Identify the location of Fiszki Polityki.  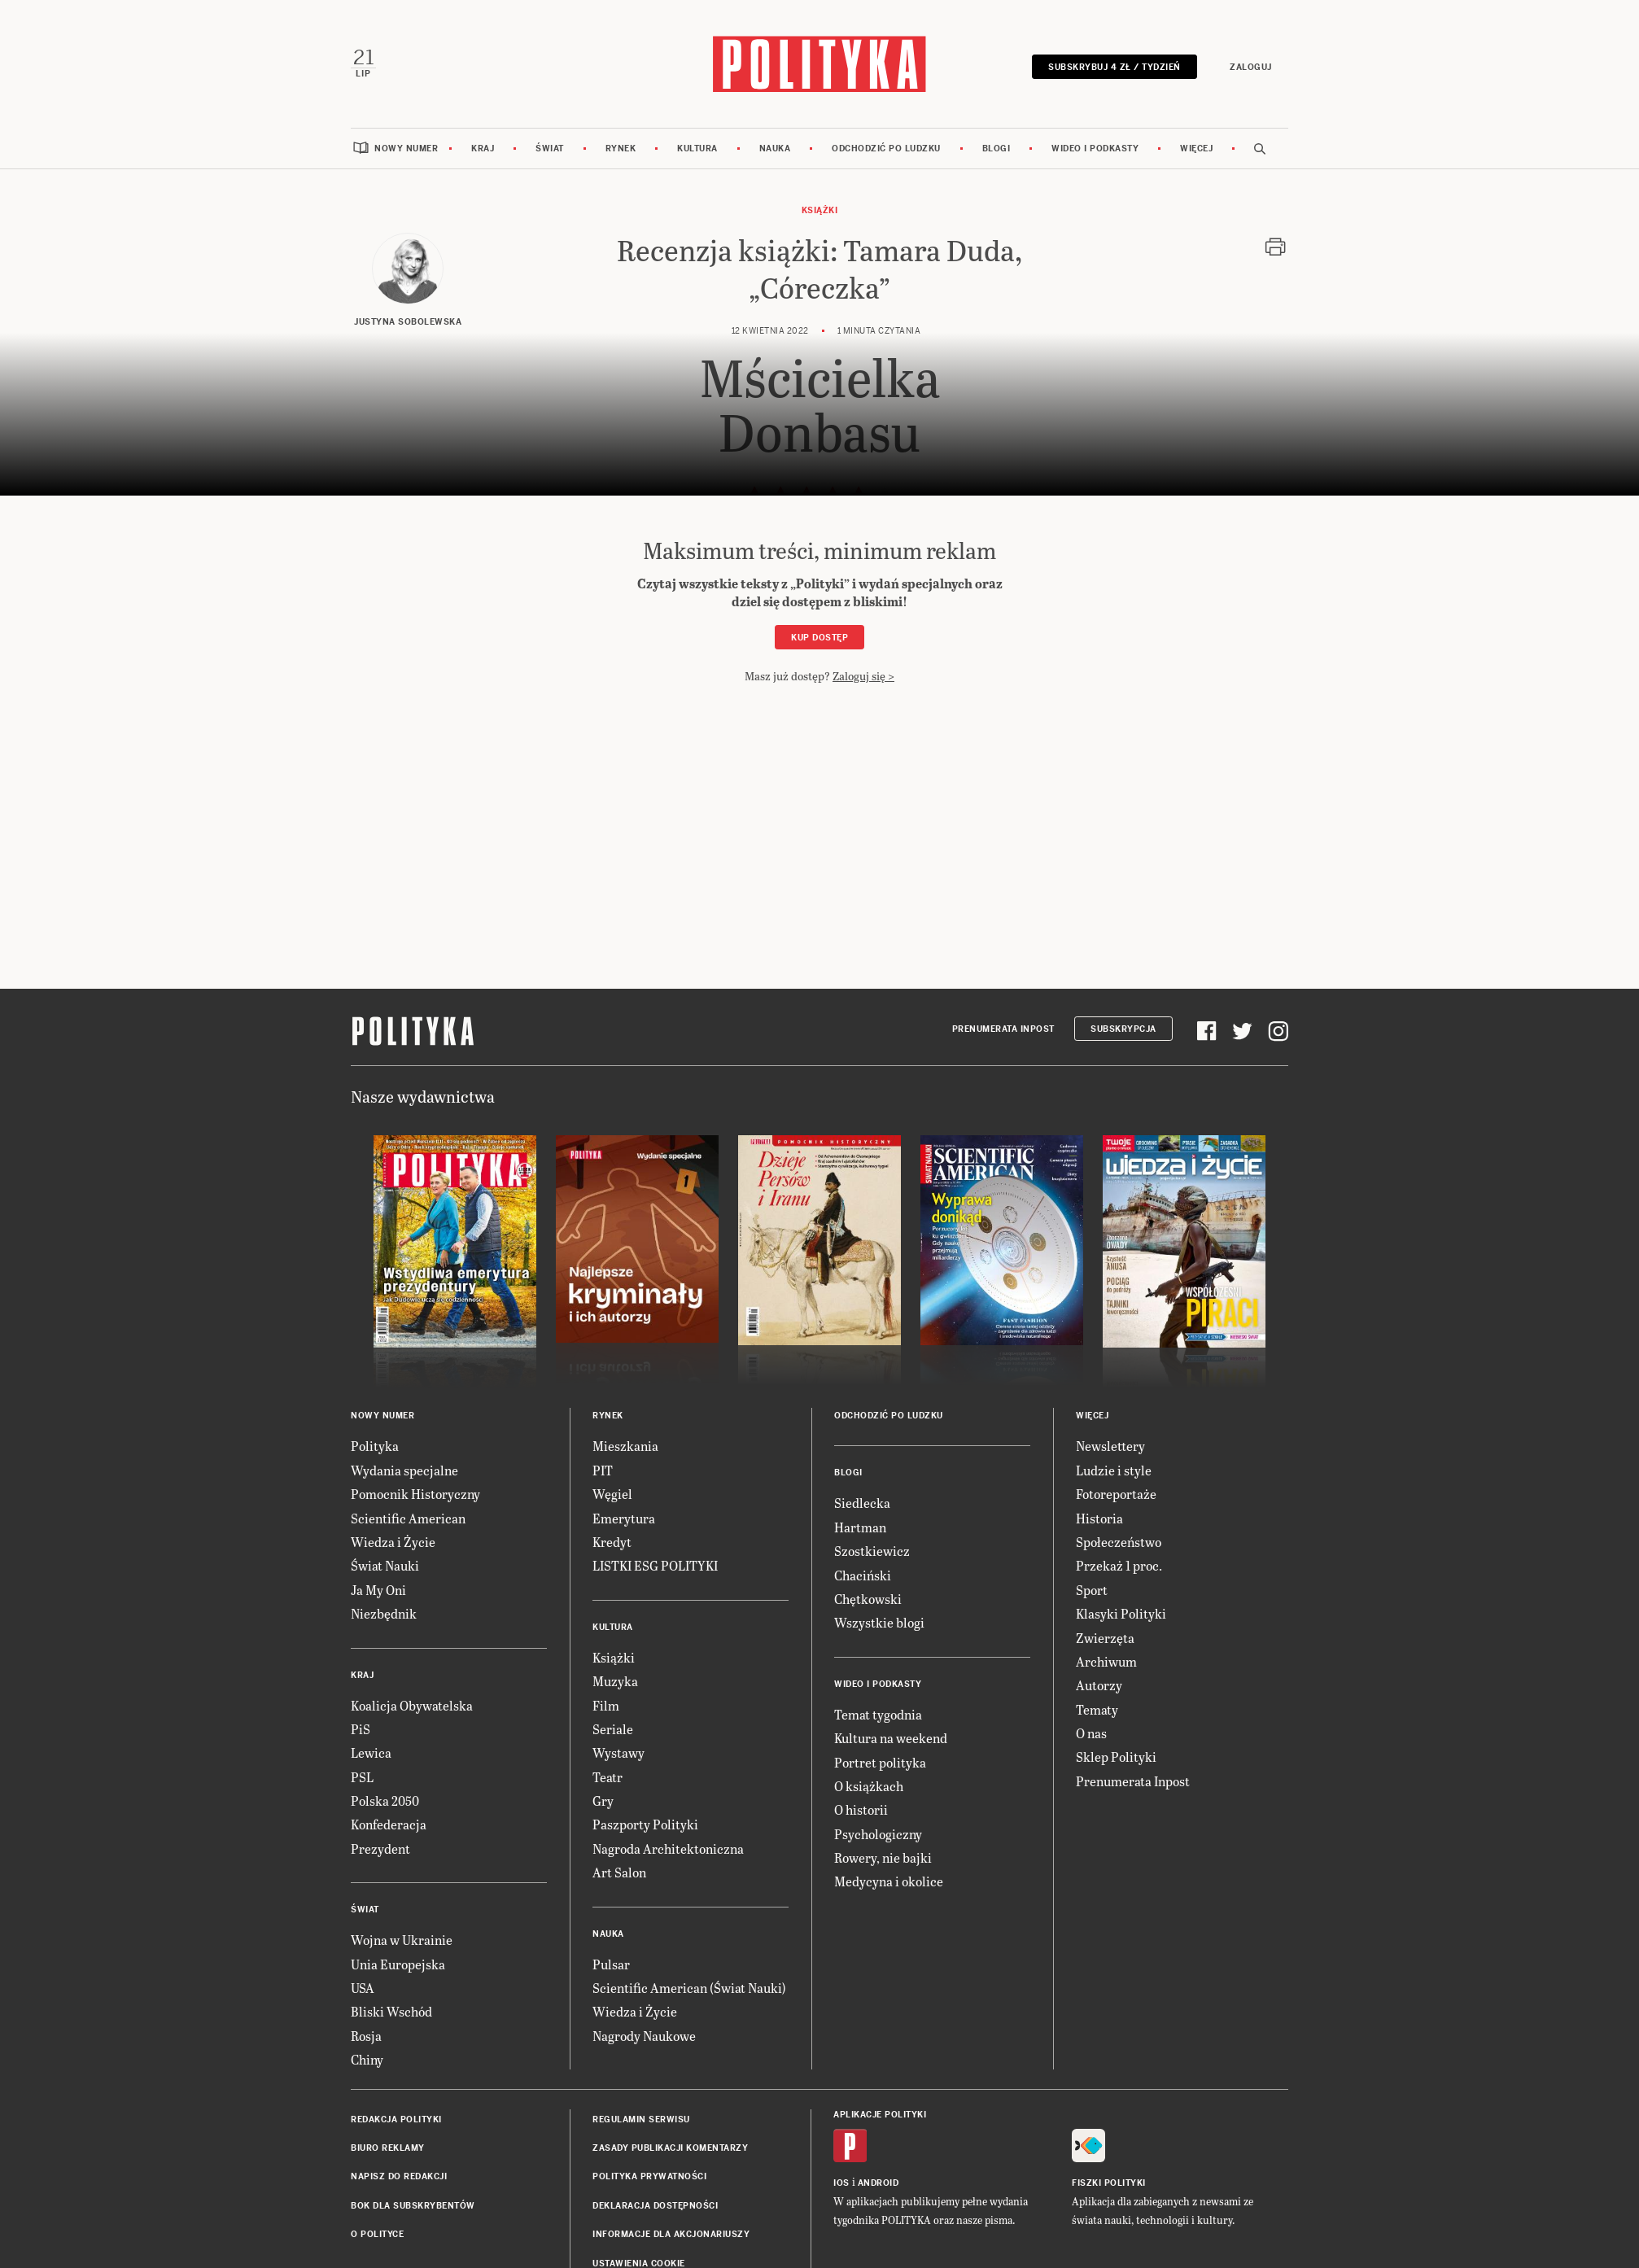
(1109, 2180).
####
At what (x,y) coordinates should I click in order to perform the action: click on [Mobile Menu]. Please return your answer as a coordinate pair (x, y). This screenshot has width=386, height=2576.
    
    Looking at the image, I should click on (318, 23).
####
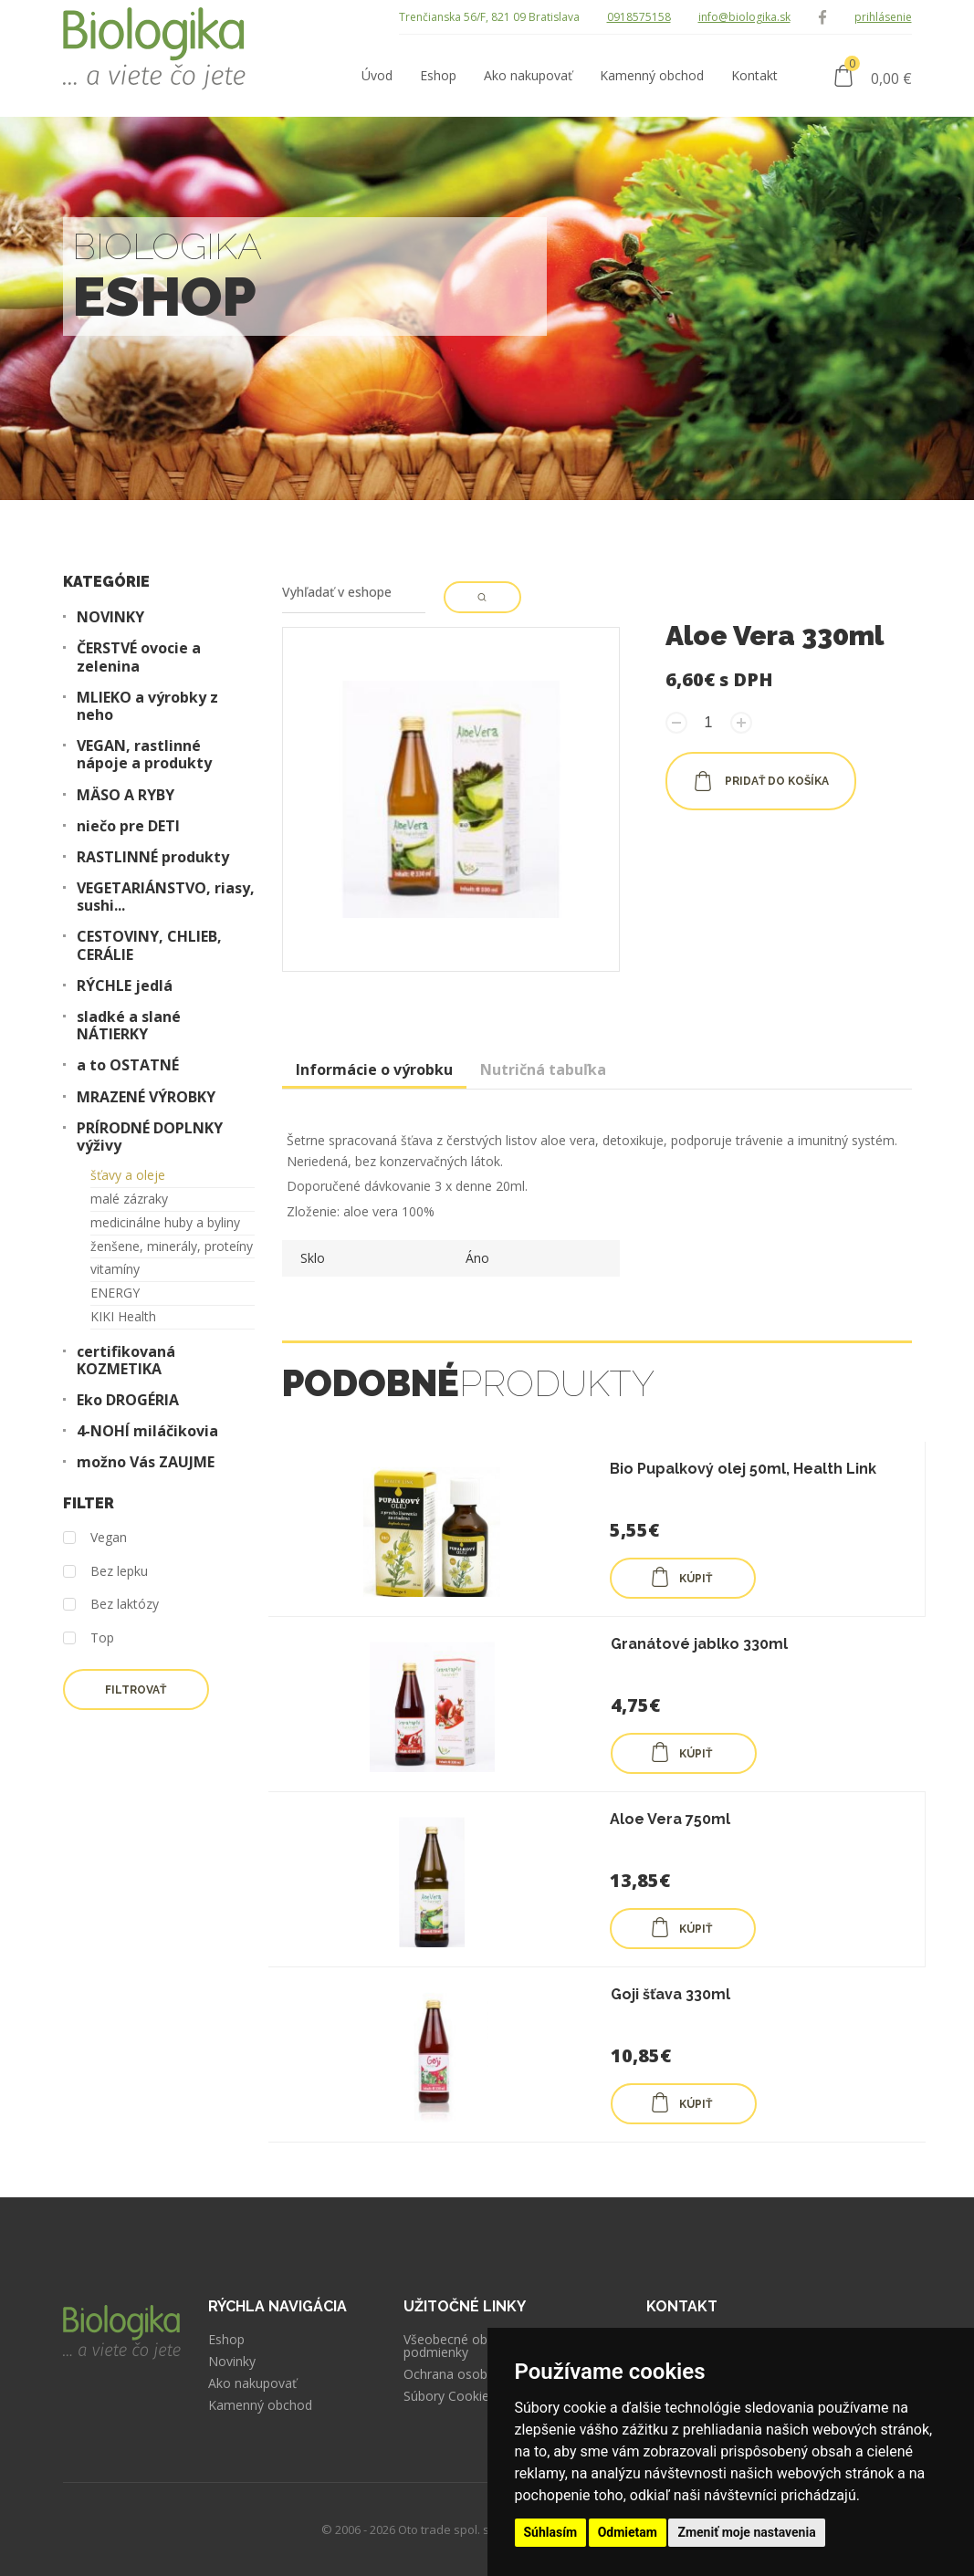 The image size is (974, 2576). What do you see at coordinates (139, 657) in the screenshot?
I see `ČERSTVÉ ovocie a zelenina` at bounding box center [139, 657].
####
**Your goal**
Duplicate the listing lines starting at the one containing "The image size" and ending at the one containing "center [139, 657].", both included, leaving out the pictures.

**Answer to the problem**
 The image size is (974, 2576). What do you see at coordinates (139, 657) in the screenshot?
I see `ČERSTVÉ ovocie a zelenina` at bounding box center [139, 657].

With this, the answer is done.